◆ Set problem ◆
Render each line of the listing below as one string in a JSON list, leaving out blank lines.

◆ Records taken from a data source ◆
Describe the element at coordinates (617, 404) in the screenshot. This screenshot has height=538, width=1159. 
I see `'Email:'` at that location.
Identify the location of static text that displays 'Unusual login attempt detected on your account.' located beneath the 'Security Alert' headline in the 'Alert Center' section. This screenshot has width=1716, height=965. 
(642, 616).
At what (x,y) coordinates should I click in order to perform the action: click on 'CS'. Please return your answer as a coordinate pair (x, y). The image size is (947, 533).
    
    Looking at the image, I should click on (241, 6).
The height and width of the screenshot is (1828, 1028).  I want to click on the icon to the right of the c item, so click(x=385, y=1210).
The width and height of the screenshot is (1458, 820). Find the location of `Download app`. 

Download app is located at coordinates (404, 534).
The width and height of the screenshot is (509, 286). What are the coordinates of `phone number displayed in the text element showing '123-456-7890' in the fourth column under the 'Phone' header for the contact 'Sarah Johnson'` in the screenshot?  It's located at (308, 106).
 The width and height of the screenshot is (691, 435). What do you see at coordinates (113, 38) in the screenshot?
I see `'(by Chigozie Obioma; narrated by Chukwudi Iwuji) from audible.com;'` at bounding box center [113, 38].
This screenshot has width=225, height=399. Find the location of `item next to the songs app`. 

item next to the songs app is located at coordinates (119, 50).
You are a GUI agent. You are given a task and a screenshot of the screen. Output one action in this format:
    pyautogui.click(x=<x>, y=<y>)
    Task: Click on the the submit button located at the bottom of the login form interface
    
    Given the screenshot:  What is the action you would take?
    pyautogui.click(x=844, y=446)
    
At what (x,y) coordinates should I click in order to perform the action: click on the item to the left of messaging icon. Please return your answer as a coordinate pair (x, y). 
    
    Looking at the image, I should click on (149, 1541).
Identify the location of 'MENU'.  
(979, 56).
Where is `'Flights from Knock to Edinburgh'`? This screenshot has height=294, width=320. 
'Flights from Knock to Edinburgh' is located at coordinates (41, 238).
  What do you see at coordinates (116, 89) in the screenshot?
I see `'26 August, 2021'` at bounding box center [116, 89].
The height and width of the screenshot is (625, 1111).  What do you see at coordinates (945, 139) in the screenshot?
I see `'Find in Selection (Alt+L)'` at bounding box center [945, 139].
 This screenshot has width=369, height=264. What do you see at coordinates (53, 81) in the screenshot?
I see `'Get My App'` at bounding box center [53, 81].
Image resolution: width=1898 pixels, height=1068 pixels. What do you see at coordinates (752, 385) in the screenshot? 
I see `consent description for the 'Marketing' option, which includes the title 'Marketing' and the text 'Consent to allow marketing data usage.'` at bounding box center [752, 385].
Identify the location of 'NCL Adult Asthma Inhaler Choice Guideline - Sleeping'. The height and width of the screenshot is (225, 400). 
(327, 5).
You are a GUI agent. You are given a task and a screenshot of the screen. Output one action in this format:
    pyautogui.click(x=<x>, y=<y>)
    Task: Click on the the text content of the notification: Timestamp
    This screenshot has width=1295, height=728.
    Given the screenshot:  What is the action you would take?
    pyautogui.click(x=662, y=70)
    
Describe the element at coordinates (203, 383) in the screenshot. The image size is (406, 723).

◆ Final answer ◆
[
  "Describe the element at coordinates (617, 404) in the screenshot. This screenshot has height=538, width=1159. ",
  "I see `'Email:'` at that location.",
  "Identify the location of static text that displays 'Unusual login attempt detected on your account.' located beneath the 'Security Alert' headline in the 'Alert Center' section. This screenshot has width=1716, height=965. ",
  "(642, 616).",
  "At what (x,y) coordinates should I click in order to perform the action: click on 'CS'. Please return your answer as a coordinate pair (x, y). The image size is (947, 533).",
  "    Looking at the image, I should click on (241, 6).",
  "The height and width of the screenshot is (1828, 1028).  I want to click on the icon to the right of the c item, so click(x=385, y=1210).",
  "The width and height of the screenshot is (1458, 820). Find the location of `Download app`. ",
  "Download app is located at coordinates (404, 534).",
  "The width and height of the screenshot is (509, 286). What are the coordinates of `phone number displayed in the text element showing '123-456-7890' in the fourth column under the 'Phone' header for the contact 'Sarah Johnson'` in the screenshot?  It's located at (308, 106).",
  " The width and height of the screenshot is (691, 435). What do you see at coordinates (113, 38) in the screenshot?",
  "I see `'(by Chigozie Obioma; narrated by Chukwudi Iwuji) from audible.com;'` at bounding box center [113, 38].",
  "This screenshot has width=225, height=399. Find the location of `item next to the songs app`. ",
  "item next to the songs app is located at coordinates (119, 50).",
  "You are a GUI agent. You are given a task and a screenshot of the screen. Output one action in this format:",
  "    pyautogui.click(x=<x>, y=<y>)",
  "    Task: Click on the the submit button located at the bottom of the login form interface",
  "    Given the screenshot:  What is the action you would take?",
  "    pyautogui.click(x=844, y=446)",
  "At what (x,y) coordinates should I click in order to perform the action: click on the item to the left of messaging icon. Please return your answer as a coordinate pair (x, y). ",
  "    Looking at the image, I should click on (149, 1541).",
  "Identify the location of 'MENU'.  ",
  "(979, 56).",
  "Where is `'Flights from Knock to Edinburgh'`? This screenshot has height=294, width=320. ",
  "'Flights from Knock to Edinburgh' is located at coordinates (41, 238).",
  "  What do you see at coordinates (116, 89) in the screenshot?",
  "I see `'26 August, 2021'` at bounding box center [116, 89].",
  "The height and width of the screenshot is (625, 1111).  What do you see at coordinates (945, 139) in the screenshot?",
  "I see `'Find in Selection (Alt+L)'` at bounding box center [945, 139].",
  " This screenshot has width=369, height=264. What do you see at coordinates (53, 81) in the screenshot?",
  "I see `'Get My App'` at bounding box center [53, 81].",
  "Image resolution: width=1898 pixels, height=1068 pixels. What do you see at coordinates (752, 385) in the screenshot? ",
  "I see `consent description for the 'Marketing' option, which includes the title 'Marketing' and the text 'Consent to allow marketing data usage.'` at bounding box center [752, 385].",
  "Identify the location of 'NCL Adult Asthma Inhaler Choice Guideline - Sleeping'. The height and width of the screenshot is (225, 400). ",
  "(327, 5).",
  "You are a GUI agent. You are given a task and a screenshot of the screen. Output one action in this format:",
  "    pyautogui.click(x=<x>, y=<y>)",
  "    Task: Click on the the text content of the notification: Timestamp",
  "    This screenshot has width=1295, height=728.",
  "    Given the screenshot:  What is the action you would take?",
  "    pyautogui.click(x=662, y=70)",
  "Describe the element at coordinates (203, 383) in the screenshot. The image size is (406, 723)."
]